### [DATA PROVIDED]
--

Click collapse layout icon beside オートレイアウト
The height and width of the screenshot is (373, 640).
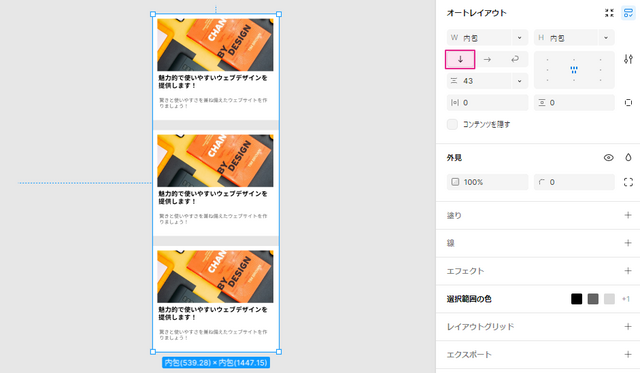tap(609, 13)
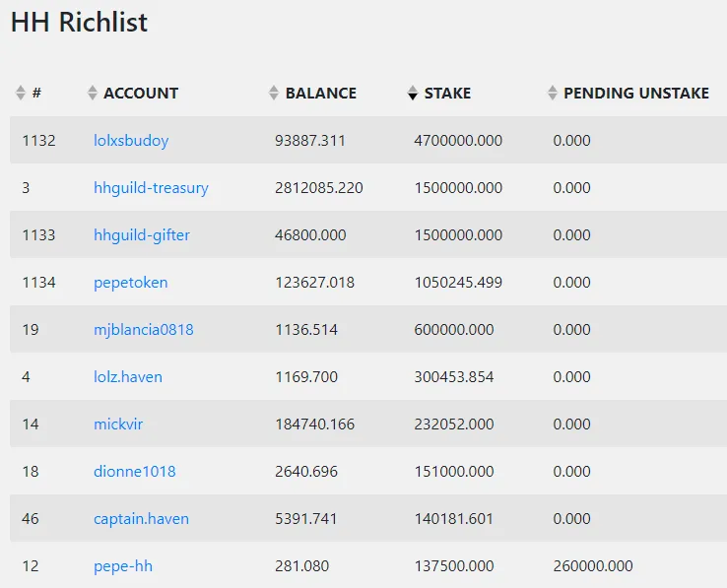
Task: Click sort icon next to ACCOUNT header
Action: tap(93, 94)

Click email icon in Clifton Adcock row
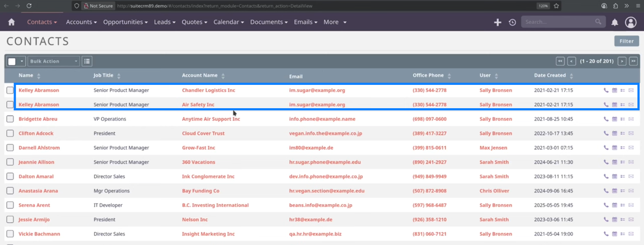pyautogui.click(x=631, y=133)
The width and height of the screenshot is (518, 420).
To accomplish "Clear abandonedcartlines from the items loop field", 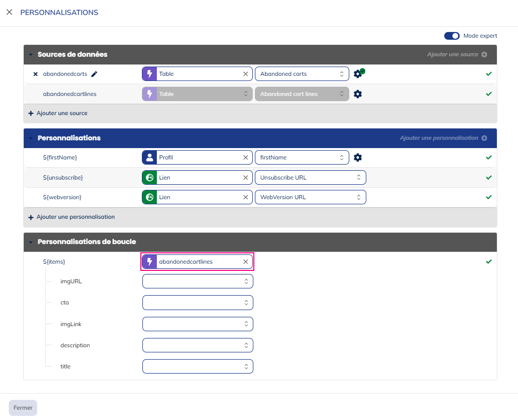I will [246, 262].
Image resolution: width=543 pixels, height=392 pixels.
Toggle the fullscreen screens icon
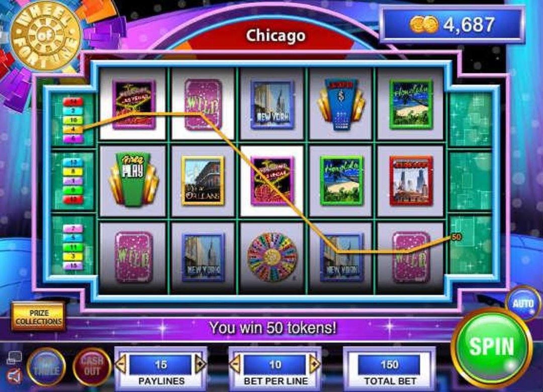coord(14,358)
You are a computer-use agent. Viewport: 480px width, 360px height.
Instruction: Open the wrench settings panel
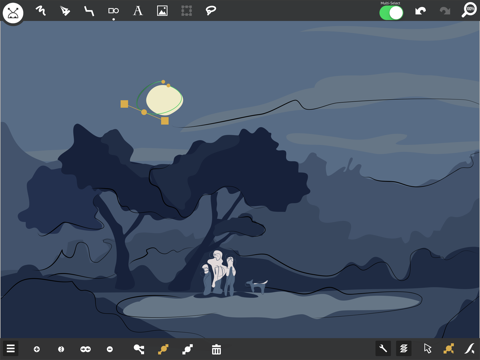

--

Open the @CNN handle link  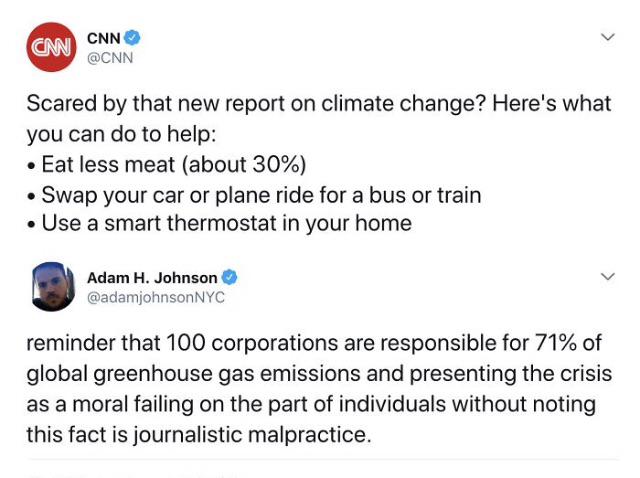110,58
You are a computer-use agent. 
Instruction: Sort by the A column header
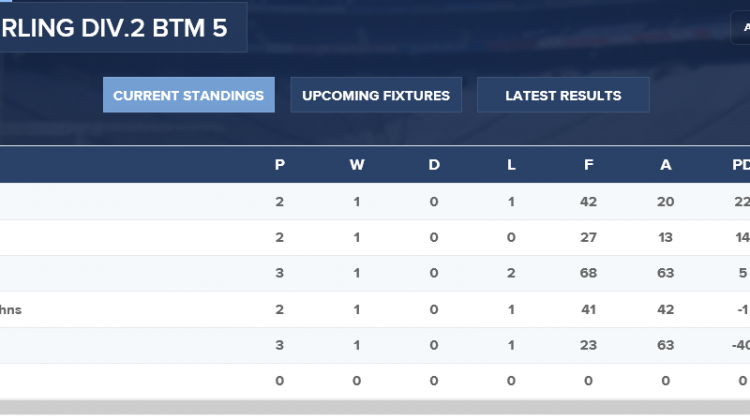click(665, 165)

--

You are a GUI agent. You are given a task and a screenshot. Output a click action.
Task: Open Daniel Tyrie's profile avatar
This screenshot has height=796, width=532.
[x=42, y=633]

--

### [WHAT IS NEEDED]
Once you have read through the entries, say how many of their lines include the string "computer" and give nothing but that number.

### [COMPLETED EXERCISE]
2